Los Angeles, May 26, 2026

Reprinted from My Queer Cinema blog (May 2026).

 

 

 

 

Tyler Rabinowitz | Catalina / 2022

a kiss in the night

by Douglas Messerli

 

Sam DiGiovanni (screenplay), Tyler Rabinowitz (director) Catalina / 2022 [16 minutes]

 

Like the film I reviewed above, Hard, Tyler Rabinowitz’s beautiful short film of 2022, Catalina, explores the territory where friendship and sexuality cross over, particularly between a gay man and two who at least who describe themselves as heterosexual.


      In this case we are presented with three young men in their late 20s, high school friends getting together for what may be the very last time before they turn 30. Gus (played by the film’s screenwriter Sam DiGiovanni) is gay and a writer who has moved on to New York, while Brian (Ben Holtzmuller) and Will (Ronald Peet) remain in their hometown, presumably in or near Los Angeles, meeting up on Catalina Island, a place where they often vacationed together in their youths. When the movie opens, Gus has evidently arrived and rented a speed boat and is waiting for the other two to come in by ferry.
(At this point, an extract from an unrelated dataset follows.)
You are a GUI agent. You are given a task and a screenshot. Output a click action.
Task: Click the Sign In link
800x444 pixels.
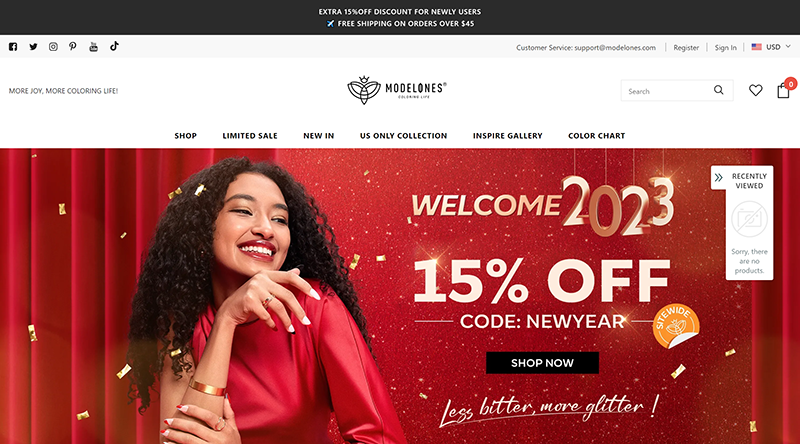click(725, 47)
      Moments later, they arrive, deeply hug one another and set off to parts of the island where most tourists never visit. Throughout the film they search out strange outcroppings as they camp  overnight, go snorkeling with some of the best deep water photography I’ve ever seen in a short gay film, and sit around the campfire simply catching up on their lives. Nothing much happens, yet a hidden facts and deeply felt emotions are shared.


      Brian, the least fascinating of these figures, is about to be married and spends time on the telephone having to talk about what wedding flowers she prefers, something which he admittedly knows little about and jokes to Gus that it is something he will never have to worry about. Gus reminds him, a just a little miffed by his insensitive remark, that gay marriage is now legal, even if he doesn’t seem to have a potential hubby on the horizon or apparently even a boyfriend—although DiGiovanni’s good looks make that he nearly inconceivable. Brian attempts to explain it away, shifting the conversation to the subject of the woman behind the choice of flowers, something which Gus will surely never have to worry about, but also suggesting a bit of sexism even in that remark.

    But otherwise, we learn little more about Brian and wonder what role he played in the friendship of long ago.


   Will and Gus, on the other hand, seem to share a deeper relationship. And when it is revealed that Will has dropped out of law school, something to which apparently he has long been devoted, it is Gus who keeps asking questions while Brian seems to smooth over it, while Will himself dismisses it. Evidently he didn’t have the intellect or the nature for studying law, something a great many would-lawyers discover in the process of working toward the bar. But although he washes over the meaning of his action, it is apparent that he has no other immediate future plans and is lost in the process, with unspoken feelings that draws the two closer as they share the two days and nights of their group campout.

      As night falls we see Gus in the tent apparently sleeping between the two of his buddies, but while we can generally spot Will on is left, Brian remains out of view, and when we do spot him he’s marching around the tent speaking on his phone.

      During their underwater adventures, Will accidently scrapes his foot, and Gus takes out the medical supplies and mends the cut, while Brian offers the solace of alcohol.  After hamburgers and lighter entertainment, we observe Gus and Will sitting up late, talking once again. This time Will asks the questions, “Did you always know you wanted to write?

      Gus answers, “It was the only thing I loved doing.”


     And the response helps to answer how Will feels about himself and his life at this moment in time, when they are all supposedly at their prolific stage of their lives. “You’re actually doing the thing you wanted to do. I don’t have a single clue what makes me happy.”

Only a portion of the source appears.